ATT's Plight is our Plight

Bob Frankston June 23, 2011 Updated: July 22, 2011

Abstract

ATT's planned acquisition of T-Mobile is an occasion to look at the fundamental issues facing the entire telecommunications industry. The business model that worked for telegrams does not work for bits.

Very simply - we are asking providers to add capacity but we're not willing to let them share in the value created (as with a VoIP call). Worse, the more capacity there is the less valuable the carriers' own services are.

Telecommunications is a funding model based on the assumption that a network service provider is adding the value as in days when the network carried voice and not just bits.

We need to shift to a funding model that doesn't work at cross purposes with the Internet's generativity.

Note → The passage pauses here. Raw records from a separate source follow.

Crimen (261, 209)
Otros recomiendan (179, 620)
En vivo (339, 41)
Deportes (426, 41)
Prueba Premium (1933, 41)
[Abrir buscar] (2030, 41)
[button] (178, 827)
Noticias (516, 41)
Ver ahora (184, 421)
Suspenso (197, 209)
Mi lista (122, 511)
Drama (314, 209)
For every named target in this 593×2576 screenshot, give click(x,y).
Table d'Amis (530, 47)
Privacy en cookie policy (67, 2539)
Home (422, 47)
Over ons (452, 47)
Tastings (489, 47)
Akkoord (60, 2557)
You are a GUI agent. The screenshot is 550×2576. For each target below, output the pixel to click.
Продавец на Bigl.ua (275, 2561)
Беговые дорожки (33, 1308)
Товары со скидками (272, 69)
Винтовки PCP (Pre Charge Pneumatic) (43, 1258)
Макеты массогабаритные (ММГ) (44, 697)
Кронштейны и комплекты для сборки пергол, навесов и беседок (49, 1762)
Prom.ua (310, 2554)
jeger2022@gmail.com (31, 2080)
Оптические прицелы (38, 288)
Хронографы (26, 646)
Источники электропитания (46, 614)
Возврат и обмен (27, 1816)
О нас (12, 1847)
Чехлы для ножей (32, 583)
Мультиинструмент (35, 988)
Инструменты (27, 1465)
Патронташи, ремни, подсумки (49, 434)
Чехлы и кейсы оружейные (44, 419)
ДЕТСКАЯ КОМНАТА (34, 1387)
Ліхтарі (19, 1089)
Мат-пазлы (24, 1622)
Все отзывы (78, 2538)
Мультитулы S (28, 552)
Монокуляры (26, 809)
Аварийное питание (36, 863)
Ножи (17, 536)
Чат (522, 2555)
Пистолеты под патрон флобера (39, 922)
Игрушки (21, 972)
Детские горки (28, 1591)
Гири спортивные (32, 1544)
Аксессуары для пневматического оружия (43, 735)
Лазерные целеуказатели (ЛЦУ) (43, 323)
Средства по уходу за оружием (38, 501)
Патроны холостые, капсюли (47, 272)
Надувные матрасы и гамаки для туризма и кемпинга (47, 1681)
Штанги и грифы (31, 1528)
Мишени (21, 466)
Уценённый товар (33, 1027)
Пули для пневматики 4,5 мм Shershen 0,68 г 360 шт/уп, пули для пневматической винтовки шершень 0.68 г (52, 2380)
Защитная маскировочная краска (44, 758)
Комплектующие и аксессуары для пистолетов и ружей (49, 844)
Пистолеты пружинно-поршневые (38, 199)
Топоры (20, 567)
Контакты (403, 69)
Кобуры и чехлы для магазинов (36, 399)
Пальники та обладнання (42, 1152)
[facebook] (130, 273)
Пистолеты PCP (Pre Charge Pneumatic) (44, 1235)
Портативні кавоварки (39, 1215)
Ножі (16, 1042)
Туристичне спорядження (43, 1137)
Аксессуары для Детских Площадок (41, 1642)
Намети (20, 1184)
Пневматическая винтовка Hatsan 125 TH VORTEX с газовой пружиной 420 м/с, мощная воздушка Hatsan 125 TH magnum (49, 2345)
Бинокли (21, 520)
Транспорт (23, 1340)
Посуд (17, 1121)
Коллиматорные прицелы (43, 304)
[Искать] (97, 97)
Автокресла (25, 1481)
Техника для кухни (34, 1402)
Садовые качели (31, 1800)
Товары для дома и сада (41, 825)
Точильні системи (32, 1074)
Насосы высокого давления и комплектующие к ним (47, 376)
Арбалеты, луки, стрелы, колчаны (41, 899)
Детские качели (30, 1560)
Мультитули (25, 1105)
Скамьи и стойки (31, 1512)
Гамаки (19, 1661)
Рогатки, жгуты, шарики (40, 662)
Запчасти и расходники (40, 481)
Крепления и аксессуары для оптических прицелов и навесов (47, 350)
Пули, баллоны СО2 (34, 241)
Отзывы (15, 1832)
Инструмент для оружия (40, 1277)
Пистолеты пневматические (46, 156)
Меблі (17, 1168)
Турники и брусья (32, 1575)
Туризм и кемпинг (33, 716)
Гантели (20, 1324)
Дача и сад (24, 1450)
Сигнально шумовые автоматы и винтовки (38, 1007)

This generativity comes from decoupling our ability to exchange bits from what we create using those bits. It requires that we fund the whole, i.e. infrastructure, rather than having to make each part profitable in its own right as we do now.

Imagine if we tried to fund public pavements as a profit center by making people pay for each walk they took.

With telecommunications, we take the abundant and inexpensive wires and radios and then pay large amounts of money to confine bits to billable paths.

Just as we pay for the wires and radios in homes, offices and campuses we can fund the wires and radios in our neighborhoods and cities.

We can do this by acting locally within our communities by creating a local commons and aggregating our purchase of transit outside the neighborhood. Eventually these local efforts will interconnect to form a new global commons.

We need to recognize that the limits on capacity are driven by markets and not fundamental limits of technology.